Несколько раз за время пути Годфруа успевал познакомиться с разными девушками - в основном то были служанки на постоялых дворах, где путники останавливались, когда у них еще оставались деньги. Но слишком далеко ни одно из таких знакомств не пошло - присутствие Кретьена, мрачно смотрящего за каждым движением друга, не смущало Годфруа, но мешало девицам. Однако весна была столь хороша, и погода до того безоблачна - ну, дождик брызнул пару раз, это ерунда - что странническая душа Годфруа не могла не радоваться, несмотря на отсутствие дамской благосклонности. Кроме того, такое ли уж отсутствие, размышлял Кретьен - пару раз прекраснейший из голиардов куда-то пропадал из его поля зрения, и все по ночам; возможно, не все в жизни так просто… Впрочем, Годфруа был из тех, кто живет одним днем, кто, заработав хоть один денье, радостно его пропивает с нынешними - может, и верными до завтрашнего дня - друзьями и возлюбленной, чтобы завтра проснуться к новому дню и с первым лучом солнца запеть, как жаворонок… И единственное, может быть, достоинство и талант такого вот Годфруа - что он радуется. Просто живет по завещанию апостола - "Всегда радуйтесь", и исполняет его, как может. А кто сказал, что этот талант - хуже других?.. Просто он куда-то девается у тех, кто хоть одну неделю пробыл в тюрьме.

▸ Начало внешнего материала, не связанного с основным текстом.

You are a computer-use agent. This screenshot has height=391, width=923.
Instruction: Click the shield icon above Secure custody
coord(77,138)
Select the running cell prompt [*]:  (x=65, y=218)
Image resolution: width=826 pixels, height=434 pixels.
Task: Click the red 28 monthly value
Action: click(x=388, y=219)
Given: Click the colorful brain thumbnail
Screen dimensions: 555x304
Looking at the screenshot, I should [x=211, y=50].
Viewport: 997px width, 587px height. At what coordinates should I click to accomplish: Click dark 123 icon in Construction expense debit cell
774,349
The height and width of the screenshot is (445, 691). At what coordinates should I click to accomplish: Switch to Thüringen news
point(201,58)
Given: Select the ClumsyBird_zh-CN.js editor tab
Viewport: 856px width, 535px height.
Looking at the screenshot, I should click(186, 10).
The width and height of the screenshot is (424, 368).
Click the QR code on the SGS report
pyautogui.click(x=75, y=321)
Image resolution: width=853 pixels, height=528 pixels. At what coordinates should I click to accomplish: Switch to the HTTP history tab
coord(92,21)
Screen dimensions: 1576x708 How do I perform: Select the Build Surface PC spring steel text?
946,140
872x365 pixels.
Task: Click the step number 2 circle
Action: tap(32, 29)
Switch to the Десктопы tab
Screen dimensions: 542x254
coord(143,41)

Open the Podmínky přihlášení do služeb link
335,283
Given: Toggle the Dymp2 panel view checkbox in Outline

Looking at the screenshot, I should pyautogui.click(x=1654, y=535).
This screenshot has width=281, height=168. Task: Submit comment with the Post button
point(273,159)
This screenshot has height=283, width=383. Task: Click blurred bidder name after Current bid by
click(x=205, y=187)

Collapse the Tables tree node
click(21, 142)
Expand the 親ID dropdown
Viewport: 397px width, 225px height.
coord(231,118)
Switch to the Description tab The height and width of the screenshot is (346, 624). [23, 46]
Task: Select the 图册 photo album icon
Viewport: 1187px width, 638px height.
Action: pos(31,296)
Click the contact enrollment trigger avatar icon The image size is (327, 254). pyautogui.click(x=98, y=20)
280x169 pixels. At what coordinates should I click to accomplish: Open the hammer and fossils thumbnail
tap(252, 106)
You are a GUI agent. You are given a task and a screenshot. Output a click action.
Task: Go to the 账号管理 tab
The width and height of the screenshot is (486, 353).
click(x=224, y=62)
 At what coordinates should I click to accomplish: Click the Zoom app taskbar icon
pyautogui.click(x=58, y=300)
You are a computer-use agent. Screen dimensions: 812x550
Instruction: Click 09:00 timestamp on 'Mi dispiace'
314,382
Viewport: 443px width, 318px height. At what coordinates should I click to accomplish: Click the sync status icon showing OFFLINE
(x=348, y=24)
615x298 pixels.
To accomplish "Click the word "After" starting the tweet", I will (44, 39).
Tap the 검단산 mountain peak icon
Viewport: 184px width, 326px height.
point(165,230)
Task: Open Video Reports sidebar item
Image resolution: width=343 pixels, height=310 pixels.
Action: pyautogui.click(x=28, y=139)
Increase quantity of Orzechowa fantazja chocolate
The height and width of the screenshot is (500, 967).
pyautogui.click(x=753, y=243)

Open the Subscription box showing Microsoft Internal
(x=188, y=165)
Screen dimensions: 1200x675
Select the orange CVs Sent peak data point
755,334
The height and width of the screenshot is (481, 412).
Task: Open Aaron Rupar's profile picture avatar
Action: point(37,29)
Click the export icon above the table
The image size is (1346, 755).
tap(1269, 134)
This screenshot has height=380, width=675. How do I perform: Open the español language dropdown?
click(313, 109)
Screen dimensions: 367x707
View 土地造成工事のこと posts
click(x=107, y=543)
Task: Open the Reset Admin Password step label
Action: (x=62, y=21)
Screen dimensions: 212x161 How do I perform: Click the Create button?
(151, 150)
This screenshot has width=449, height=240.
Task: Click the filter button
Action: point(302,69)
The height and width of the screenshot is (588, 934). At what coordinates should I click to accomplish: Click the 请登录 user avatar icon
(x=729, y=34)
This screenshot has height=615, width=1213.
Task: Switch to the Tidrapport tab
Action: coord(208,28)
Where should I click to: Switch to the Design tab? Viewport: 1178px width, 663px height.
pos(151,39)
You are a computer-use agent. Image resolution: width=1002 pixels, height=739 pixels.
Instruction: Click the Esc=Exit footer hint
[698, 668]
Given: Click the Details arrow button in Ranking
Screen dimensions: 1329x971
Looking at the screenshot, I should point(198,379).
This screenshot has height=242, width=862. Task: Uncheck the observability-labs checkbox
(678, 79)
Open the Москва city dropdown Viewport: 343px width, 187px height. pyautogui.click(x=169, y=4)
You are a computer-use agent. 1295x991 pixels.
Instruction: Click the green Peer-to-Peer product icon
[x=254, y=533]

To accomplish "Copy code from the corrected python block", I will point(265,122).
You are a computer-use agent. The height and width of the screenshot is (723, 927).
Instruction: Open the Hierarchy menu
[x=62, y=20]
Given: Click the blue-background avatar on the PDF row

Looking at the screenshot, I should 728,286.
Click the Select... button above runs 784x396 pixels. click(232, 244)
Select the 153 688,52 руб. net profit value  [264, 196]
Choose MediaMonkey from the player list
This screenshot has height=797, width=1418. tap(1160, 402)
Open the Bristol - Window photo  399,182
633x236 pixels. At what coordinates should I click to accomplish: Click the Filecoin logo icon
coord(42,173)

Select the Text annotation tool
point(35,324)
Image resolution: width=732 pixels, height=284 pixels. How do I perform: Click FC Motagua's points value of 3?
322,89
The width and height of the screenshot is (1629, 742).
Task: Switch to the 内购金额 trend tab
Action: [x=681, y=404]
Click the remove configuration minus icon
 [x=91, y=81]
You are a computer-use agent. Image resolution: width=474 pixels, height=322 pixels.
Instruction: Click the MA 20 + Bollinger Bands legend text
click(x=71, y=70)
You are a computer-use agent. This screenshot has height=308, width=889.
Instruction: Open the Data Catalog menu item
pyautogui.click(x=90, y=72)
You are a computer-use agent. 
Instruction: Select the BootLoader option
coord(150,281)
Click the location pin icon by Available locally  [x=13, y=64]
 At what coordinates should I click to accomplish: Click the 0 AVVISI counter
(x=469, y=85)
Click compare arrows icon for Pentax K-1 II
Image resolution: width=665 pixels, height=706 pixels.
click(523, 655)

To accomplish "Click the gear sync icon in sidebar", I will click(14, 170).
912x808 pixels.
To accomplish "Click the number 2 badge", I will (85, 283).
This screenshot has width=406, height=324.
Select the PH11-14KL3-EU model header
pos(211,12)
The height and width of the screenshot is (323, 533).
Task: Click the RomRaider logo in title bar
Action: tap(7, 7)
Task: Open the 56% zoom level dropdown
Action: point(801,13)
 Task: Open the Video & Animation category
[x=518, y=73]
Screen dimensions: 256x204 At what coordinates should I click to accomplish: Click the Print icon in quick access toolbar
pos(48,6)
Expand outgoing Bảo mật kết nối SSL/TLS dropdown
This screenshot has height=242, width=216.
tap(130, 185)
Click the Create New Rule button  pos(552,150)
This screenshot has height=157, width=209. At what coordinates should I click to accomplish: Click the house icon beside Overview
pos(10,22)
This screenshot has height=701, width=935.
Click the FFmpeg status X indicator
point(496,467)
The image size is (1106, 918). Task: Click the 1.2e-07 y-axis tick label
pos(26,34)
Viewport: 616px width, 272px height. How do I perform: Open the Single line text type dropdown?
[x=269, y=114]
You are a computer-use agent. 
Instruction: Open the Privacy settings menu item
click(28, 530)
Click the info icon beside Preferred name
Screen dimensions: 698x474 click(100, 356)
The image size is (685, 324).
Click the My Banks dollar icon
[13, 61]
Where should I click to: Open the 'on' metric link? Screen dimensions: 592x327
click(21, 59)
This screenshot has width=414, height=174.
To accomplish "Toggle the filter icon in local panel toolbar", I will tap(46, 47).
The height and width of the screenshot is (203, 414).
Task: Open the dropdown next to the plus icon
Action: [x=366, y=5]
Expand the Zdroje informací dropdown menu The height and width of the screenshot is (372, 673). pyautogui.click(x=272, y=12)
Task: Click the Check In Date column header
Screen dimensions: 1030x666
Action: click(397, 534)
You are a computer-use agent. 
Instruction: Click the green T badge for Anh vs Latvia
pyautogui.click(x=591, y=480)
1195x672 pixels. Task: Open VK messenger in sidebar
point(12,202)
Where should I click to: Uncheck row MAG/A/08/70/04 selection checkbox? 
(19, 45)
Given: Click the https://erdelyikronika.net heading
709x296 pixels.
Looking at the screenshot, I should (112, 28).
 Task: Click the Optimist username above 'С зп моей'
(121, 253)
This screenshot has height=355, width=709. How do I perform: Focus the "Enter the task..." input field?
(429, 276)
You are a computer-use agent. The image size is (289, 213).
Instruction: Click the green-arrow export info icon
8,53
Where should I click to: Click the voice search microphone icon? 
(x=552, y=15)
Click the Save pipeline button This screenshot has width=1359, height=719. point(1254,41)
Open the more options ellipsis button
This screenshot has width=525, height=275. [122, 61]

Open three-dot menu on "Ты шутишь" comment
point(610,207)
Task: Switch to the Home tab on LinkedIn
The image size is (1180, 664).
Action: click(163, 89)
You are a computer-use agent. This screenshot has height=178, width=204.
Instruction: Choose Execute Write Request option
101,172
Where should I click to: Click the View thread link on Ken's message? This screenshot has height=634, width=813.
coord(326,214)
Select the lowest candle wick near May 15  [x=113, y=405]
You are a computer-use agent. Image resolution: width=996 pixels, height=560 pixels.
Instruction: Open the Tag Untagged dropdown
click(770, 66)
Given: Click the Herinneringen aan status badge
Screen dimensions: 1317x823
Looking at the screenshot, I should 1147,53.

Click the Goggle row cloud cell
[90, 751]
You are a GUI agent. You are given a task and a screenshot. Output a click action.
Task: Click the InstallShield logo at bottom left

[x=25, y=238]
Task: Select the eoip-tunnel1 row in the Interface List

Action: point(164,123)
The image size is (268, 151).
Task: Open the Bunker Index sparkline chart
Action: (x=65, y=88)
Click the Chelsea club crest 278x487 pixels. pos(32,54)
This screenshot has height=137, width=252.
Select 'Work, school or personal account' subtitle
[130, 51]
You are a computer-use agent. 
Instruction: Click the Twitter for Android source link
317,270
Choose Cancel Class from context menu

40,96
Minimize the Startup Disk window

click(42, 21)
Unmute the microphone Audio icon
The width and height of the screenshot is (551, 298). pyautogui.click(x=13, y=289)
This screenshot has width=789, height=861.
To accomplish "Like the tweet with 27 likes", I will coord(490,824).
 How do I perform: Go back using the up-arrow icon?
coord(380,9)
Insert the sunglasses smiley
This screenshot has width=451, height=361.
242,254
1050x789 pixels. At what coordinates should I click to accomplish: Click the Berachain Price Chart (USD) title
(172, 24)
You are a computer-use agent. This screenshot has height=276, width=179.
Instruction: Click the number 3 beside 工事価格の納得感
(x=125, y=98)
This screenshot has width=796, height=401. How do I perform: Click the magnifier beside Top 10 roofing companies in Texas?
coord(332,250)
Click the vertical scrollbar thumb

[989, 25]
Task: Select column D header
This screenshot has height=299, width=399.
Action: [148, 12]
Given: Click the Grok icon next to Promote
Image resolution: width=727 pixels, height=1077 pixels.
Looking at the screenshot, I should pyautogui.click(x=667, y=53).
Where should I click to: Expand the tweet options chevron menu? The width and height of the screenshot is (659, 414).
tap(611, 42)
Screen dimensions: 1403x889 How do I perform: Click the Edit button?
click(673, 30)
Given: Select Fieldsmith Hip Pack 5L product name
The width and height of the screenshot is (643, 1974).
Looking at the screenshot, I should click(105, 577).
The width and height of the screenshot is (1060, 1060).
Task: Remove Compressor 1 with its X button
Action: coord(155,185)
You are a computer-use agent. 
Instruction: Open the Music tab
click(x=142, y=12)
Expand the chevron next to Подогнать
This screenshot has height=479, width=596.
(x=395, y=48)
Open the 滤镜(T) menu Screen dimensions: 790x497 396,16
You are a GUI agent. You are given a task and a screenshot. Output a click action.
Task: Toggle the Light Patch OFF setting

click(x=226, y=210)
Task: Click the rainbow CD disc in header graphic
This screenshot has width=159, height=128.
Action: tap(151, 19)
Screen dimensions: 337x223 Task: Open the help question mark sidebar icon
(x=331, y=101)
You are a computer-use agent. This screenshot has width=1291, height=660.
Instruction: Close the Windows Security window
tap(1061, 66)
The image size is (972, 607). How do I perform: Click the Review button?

Господь дает дары. И каждому - именно такие, без которых тот не смог бы. Годфруа Он подарил новую флейту, купленную за жалкие гроши у пьяненького жонглера в кабаке в Сансе; а для Кретьена припас совсем особенный, самый желанный подарок. Потому что когда на пороге рыцарской залы, куда ввел его незнакомый молодой парень с рожком дозорного на поясе, Кретьен на миг зажмурил глаза, чтобы перекреститься в своем сердце - в следующий миг непрочный в последнюю неделю мир перевернулся-таки с головы на ноги. Потому что первое, что сделал широкоплечий, скуластый человек с ярко-синими глазами, волосы которого и здесь, в замке, были словно откинуты назад сильным ветром - это заключил пришлеца в объятья. И когда они так постояли немного, в удивленном молчании древних стен, помнящих все об этих двух людях, помнящих, кто из них есть кто - медведеобразный незнакомый человек, оказавшийся самым настоящим Анри, разомкнул-таки свои железные руки. И пришлец, чьи глаза стали совсем мокрыми, однако же разглядел сквозь воду, что и лицо хозяина мокро, и что глаза его - как мокрые звезды, а широкий рот улыбается.

- Ну вот, - сказал шампанский граф, отстраняя недоучившегося легиста от себя, взглядом длинным, тревожным и неосмысленным вбирая в себя последние признаки болезни на его заострившемся, весьма небритом лице. - Ален, ну вот ты и вернулся. Ты мне был нужен дома. Здесь.